Procurado pela reportagem após a aprovação do projeto na Câmara, o Ministério da Fazenda afirmou que o artigo 47 da proposta – agora já lei, sancionada por Lula – determina que a lei citada pela Secom não se aplica aos depósitos mencionados no projeto.

“O art. 47 da lei nº 14.973 dispõe que não se aplica a Lei 2.313/54 aos depósitos ali mencionados. A citada nota da Secretaria de Comunicação Social da Presidência da República apenas menciona a sistemática da Lei 2.313/54″, diz a nota da Fazenda.

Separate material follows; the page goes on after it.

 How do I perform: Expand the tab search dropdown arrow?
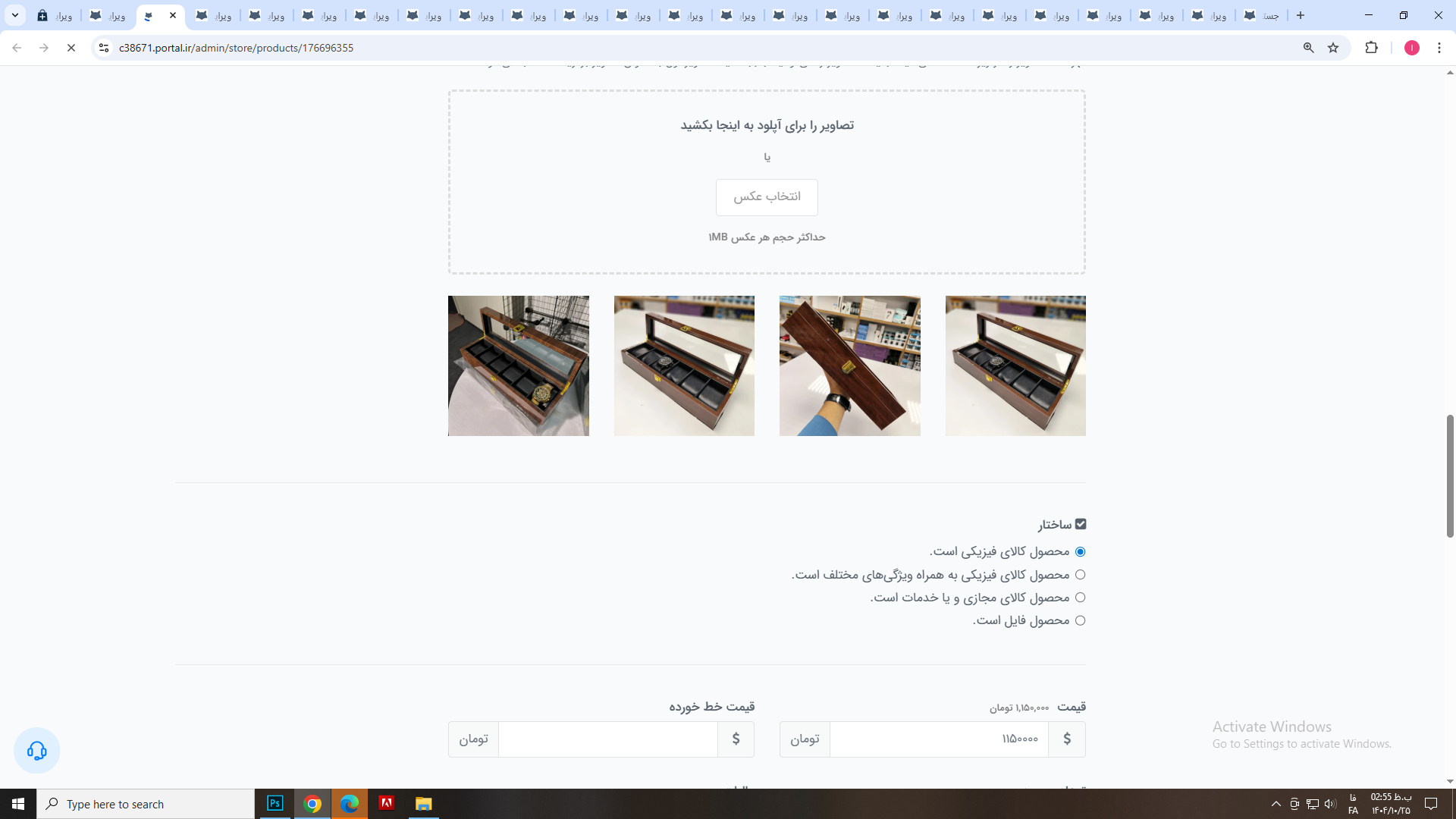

A pasta diz ainda que há, sim, prazo para que pessoas físicas e jurídicas solicitem o acesso aos recursos, dividido em três etapas:

  • 30 dias após a publicação da lei (16 de setembro) para solicitar os valores aos bancos;
  • 30 dias após a publicação de edital pela Fazenda que relacionará os valores recolhidos não solicitados – a pasta indicará a instituição depositária, a agência e a natureza e o número da conta do depósito para que os titulares contestem o recolhimento;
  • seis meses, na Justiça, após a publicação do mesmo edital.

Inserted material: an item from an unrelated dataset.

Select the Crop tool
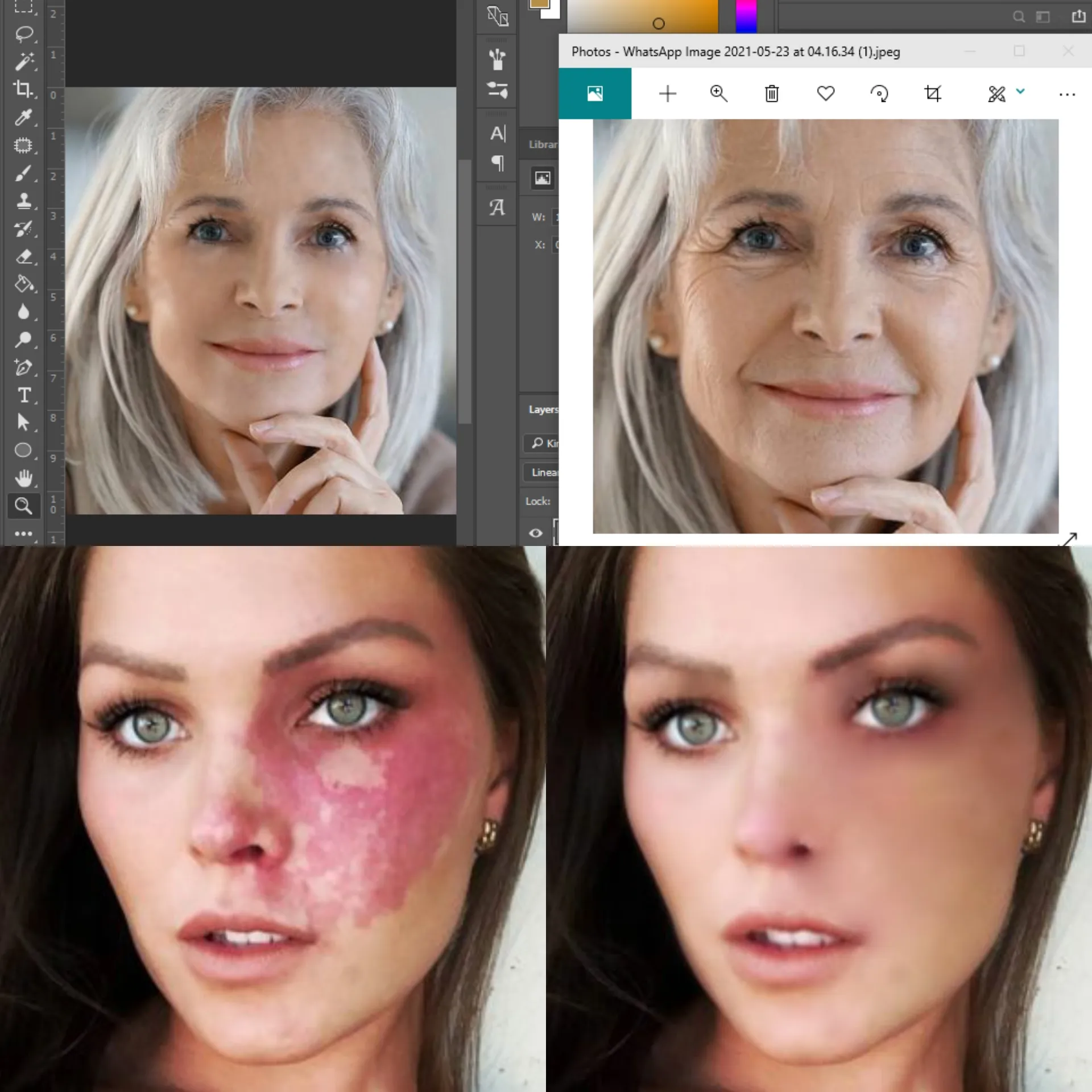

A apropriação pelo Tesouro do dinheiro esquecido é uma das formas de compensação fiscal ao projeto que prorrogou a desoneração da folha de pagamentos de 17 setores intensivos em mão de obra e municípios de até 156 mil habitantes em 2024 e estabeleceu uma reoneração gradual a partir do ano que vem.

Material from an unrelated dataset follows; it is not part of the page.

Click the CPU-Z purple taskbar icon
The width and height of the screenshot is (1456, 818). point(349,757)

Diferentemente do que disse o Palácio do Planalto, o dinheiro esquecido no chamado Sistema de Valores a Receber (SVR), que é gerido pelo Banco Central, não tem prazo mínimo de 25 anos para estar parado nas instituições financeiras. Segundo já informou o BC, os recursos passam a integrar o SVR nas seguintes situações:

  • contas-correntes ou poupanças encerradas e não sacadas;
  • cobranças indevidas de tarifas ou de obrigações de crédito previstas em termo de compromisso assinado com o BC;
  • cotas de capital e rateio de sobras líquidas de associados de cooperativas de crédito;
  • grupos de consórcio extintos;
  • cobranças indevidas de tarifas ou obrigações de crédito não previstas em termo de compromisso;
  • contas de pagamento pré-paga e pós-paga encerradas e com saldo disponível;
  • contas encerradas em corretoras e distribuidoras de títulos e de valores mobiliários;
  • demais situações que resultem em valores a serem devolvidos reconhecidas pelas instituições financeiras.
  • Procurado, o Banco Central não se manifestou.

PIS/Pasep

A nota da Fazenda que reafirma prazos para o resgate dos recursos esquecidos contrasta com a fala do próprio chefe da pasta, Fernando Haddad, na última quinta-feira, 11. “A qualquer momento, como aconteceu com o PIS/Pasep, uma pessoa pode invocar o seu direito e ele é respeitado pelo Tesouro Nacional, que toma os procedimentos para indenizar a pessoa ou reconhecer o direito da pessoa àquele valor. Não é um procedimento que coloque em risco o direito do cidadão”, afirmou o ministro.

A proposta de emenda à Constituição (PEC) da Transição, aprovada no fim de 2022, autorizou o governo Lula a incorporar R$ 26 bilhões esquecidos por trabalhadores nas cotas do PIS/Pasep como receita primária – engordando os cofres públicos.

O Tesouro seguiu o texto da lei e incorporou o valor no resultado primário de 2023 (saldo entre receitas e despesas, sem contar os juros da dívida), mas o mesmo não foi feito pelo BC – gerando uma discrepância bilionária nas duas contabilidades.

O texto da desoneração, sancionado por Lula nesta segunda-feira, permite mecanismo similar: que o Tesouro Nacional contabilize como receita primária – ou seja, computada para a meta – os valores esquecidos por pessoas físicas e jurídicas em contas de instituições financeiras.

Serão R$ 8,6 bilhões a mais no cofre do governo, um valor que não será considerado pelo BC no seu cálculo de resultado primário. Pelo arcabouço fiscal, porém, a verificação da meta é atribuição do Banco Central.